The average lifespan for women in 1900 was 48. The span for women during the millennia before that must have been a whole lot less. Women didn’t get to be much older than most young fairy tale characters. The few women who beat those age odds must have been rare, and either highly respected or highly suspect.
But women now live, on average, almost 30 years longer. We know, as all old women do, a lot about life. We could advise young people, we could guide them we could share our experiences. But that doesn’t seem to be the way it goes. We women talk sometimes about the realization that younger people aren’t clamoring at our doors for our insights. They seem to prefer that we just be quiet. Consider the wedding mantra for any new mother-in-law: Dress up. Show up. Shut up. Those of us who went back to school or started new careers later in life discovered that younger people often kept their distance. They didn’t know what to do with us. Same thing happens at elementary schools or day care centers when we pick up our grandchildren. It’s hard to make a connection across that age gap.
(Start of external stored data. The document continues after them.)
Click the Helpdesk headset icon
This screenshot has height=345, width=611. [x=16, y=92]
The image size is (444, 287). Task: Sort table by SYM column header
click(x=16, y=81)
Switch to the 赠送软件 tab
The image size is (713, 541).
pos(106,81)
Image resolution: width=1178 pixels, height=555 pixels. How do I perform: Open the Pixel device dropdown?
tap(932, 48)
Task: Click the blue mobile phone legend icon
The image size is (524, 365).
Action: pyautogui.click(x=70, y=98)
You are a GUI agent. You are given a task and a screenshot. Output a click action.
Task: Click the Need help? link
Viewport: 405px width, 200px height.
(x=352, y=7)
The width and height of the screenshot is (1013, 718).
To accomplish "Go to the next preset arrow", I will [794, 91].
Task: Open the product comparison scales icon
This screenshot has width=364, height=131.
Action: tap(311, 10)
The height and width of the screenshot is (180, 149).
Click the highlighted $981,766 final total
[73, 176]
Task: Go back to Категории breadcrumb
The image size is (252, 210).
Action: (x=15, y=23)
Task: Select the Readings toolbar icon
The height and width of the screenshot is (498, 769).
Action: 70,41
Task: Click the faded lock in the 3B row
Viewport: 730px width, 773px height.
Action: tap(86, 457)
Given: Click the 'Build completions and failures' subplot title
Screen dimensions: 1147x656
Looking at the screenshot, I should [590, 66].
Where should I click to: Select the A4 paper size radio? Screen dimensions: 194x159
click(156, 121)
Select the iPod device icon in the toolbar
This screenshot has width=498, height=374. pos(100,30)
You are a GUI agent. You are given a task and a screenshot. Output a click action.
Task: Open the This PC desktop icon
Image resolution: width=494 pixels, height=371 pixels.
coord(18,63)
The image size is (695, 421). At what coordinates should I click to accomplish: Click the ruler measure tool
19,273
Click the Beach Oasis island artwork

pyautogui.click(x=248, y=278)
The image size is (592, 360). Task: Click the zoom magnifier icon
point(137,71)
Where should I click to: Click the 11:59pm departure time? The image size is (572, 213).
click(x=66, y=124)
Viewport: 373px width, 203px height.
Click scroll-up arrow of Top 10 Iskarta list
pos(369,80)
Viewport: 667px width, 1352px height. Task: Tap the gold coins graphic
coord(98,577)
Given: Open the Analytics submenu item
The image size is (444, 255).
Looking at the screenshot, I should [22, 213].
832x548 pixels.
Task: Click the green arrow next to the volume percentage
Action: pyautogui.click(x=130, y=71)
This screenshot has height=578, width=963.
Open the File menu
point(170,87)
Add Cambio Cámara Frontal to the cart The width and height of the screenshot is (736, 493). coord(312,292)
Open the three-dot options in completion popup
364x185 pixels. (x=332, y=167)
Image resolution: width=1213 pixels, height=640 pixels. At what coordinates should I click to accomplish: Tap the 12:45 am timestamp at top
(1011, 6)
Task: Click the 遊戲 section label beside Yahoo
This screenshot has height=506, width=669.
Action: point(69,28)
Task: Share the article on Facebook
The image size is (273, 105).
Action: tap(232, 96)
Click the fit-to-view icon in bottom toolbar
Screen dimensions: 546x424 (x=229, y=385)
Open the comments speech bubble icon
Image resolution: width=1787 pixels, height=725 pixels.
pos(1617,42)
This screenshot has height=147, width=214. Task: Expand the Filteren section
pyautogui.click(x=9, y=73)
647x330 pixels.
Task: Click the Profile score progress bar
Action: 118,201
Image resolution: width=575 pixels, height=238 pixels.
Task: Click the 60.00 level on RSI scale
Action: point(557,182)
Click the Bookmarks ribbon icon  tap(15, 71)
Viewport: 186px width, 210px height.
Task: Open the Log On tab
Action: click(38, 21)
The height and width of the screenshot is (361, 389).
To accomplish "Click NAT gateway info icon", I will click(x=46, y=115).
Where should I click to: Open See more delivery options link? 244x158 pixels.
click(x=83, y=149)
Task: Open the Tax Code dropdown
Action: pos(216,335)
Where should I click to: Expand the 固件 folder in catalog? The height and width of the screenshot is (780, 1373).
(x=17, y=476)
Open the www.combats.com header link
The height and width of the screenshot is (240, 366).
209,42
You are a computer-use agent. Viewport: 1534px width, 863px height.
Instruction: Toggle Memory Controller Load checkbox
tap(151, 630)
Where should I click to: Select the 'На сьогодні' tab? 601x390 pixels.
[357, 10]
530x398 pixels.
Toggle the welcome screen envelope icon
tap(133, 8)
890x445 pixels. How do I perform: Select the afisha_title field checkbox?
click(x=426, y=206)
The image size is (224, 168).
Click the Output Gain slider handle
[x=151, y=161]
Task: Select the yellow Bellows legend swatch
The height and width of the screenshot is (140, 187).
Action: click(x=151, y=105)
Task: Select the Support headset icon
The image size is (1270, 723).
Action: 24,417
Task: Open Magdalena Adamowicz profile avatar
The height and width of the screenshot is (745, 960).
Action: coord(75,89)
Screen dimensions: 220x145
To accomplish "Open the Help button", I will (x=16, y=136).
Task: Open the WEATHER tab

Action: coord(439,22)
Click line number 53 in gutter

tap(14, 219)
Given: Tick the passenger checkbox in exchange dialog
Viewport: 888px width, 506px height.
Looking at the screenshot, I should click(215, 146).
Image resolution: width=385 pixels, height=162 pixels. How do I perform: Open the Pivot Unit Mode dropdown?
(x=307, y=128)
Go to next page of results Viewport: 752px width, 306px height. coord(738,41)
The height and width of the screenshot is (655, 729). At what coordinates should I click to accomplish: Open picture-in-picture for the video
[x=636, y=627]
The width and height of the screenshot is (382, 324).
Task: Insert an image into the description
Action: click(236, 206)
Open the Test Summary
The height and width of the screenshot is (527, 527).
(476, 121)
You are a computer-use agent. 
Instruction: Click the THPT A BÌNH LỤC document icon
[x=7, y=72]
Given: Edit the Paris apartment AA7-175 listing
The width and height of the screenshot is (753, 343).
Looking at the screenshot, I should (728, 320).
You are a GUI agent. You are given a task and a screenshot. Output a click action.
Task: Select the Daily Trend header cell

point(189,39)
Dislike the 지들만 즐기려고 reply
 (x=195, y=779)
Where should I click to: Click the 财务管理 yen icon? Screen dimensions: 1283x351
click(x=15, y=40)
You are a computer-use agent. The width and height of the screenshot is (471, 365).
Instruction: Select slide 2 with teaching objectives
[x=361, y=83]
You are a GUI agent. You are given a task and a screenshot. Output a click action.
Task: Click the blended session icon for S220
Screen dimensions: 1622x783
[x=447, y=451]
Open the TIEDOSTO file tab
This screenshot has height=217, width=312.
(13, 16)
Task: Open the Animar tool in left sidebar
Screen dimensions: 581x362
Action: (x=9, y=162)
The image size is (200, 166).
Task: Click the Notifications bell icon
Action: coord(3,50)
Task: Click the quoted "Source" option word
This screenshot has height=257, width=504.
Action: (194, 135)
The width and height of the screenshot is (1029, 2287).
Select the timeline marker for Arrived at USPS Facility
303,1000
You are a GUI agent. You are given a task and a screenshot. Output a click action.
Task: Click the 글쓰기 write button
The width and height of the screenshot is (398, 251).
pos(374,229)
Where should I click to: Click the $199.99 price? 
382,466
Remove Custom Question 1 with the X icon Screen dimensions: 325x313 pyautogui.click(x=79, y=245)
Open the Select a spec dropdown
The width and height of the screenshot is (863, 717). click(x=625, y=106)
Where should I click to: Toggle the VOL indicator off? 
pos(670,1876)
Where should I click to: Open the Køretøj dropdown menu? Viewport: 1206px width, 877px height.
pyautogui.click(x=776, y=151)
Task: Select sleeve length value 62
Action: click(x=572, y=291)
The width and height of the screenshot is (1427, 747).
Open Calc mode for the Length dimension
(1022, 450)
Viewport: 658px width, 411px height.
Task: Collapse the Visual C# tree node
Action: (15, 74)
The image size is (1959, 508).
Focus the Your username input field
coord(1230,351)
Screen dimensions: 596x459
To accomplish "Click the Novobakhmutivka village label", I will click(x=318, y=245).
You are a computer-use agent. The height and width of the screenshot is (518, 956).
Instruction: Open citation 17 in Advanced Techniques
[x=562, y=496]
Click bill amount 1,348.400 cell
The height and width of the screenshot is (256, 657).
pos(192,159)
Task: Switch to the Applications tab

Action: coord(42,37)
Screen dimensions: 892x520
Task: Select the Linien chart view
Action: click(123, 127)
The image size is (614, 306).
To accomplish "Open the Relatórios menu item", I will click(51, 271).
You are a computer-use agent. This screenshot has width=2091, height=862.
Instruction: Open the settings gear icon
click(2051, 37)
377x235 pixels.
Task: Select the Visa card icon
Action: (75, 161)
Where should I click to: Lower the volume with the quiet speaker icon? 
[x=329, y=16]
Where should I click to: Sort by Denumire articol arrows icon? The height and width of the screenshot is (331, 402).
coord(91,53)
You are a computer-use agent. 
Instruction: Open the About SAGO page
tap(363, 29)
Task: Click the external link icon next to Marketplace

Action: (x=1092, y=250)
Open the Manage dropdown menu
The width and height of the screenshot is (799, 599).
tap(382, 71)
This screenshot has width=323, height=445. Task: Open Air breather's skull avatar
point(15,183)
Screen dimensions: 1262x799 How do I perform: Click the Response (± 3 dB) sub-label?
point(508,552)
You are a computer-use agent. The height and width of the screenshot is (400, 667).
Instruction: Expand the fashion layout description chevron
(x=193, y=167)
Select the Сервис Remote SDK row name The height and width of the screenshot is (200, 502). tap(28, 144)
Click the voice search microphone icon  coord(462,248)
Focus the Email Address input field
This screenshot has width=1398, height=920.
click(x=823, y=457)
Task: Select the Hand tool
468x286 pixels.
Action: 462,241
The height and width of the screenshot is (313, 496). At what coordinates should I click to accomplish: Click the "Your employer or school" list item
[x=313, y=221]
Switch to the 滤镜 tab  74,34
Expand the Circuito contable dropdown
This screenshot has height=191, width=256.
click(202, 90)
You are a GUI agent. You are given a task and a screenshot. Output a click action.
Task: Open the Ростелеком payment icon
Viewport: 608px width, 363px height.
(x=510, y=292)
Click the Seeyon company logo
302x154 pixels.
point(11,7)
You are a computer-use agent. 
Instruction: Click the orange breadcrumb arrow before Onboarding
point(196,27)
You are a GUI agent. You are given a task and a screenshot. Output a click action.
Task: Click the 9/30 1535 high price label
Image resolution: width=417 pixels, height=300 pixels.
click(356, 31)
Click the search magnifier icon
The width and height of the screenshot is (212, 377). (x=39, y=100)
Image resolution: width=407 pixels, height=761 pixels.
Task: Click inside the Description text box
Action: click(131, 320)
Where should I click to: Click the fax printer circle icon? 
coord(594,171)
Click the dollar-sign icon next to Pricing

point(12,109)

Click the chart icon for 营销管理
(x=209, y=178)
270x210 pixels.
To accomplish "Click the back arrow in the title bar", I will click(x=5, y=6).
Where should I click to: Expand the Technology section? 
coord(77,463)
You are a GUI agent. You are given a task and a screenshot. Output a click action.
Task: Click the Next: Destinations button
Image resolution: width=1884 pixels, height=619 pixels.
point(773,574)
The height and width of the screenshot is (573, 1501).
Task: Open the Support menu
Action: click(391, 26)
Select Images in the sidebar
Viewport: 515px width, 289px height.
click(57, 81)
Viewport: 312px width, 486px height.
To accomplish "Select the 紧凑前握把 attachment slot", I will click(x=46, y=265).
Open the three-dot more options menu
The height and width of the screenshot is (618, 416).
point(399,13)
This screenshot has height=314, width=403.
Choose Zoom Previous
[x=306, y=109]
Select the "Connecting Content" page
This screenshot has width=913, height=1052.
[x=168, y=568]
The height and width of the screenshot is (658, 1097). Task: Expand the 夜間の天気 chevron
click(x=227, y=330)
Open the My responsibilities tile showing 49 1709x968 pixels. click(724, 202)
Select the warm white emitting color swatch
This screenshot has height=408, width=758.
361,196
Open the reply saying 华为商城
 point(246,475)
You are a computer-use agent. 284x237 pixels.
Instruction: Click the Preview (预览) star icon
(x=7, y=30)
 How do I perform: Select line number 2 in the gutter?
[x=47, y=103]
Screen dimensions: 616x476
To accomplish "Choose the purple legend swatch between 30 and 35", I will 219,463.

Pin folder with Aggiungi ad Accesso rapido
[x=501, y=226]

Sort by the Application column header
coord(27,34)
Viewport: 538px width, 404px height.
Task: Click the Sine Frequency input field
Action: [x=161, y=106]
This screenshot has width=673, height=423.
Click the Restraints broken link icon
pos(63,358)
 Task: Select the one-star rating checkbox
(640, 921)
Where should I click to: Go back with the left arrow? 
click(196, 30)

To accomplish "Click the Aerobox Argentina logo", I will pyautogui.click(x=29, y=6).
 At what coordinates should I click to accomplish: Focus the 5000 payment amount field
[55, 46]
Maybe we need to let our stories out. But maybe, we already have. The wisdom we gained through sheer living, the same knowledge that women have gleaned through thousands of years of sheer living – those truths and insights and experiences have appeared in stories since the beginning of time.
People ask me who “wrote” fairy tales. The only true answer I can give is I don’t know! I know men “collected” these tales, BUT, most often their sources were women. One of the Grimm brothers actually married his principal story source.
Maybe fairy tales come from women, old women. The tales themselves almost always center around family life and family dynamics. They contain clues about how maternal love conquers danger and protects loved ones. They aren’t like the Greek myths that describe wars and rapacious male behavior. They aren’t like folktales that try to explain why the sun rises and sets. They are tales about very human experiences couched in a fantastical way that allows the wisdom to shine through. They are teaching stories.
Old women found a way to share their wisdom. To give it to young people who would ordinarily turn away; who would find the advice and guidance coming from their elders oppressive or threatening to their autonomy. The gift of fairy tales is that they have never lost their relevance. What they teach about human foibles, about sacrifice and enduring love, about the complicated dynamics in family life is still true and ever present. There isn’t much you can find in the media, on the news or the stage or screen that can’t be found in a fairy tale. The old women gave us the first template for how life is lived a long time ago.
If you want to understand the human condition you might want to start there.
I thoroughly enjoyed this article, thank you.
This essay is about far more than fairy tales. Like the misunderstood genre itself, it's says as much about human behavior today as it did 6,000 years ago. Fairy tales have been given a bad rap. They are not what they have become known to be. And, as with so much of life, we have women through the ages to thank for this encouraging tradition.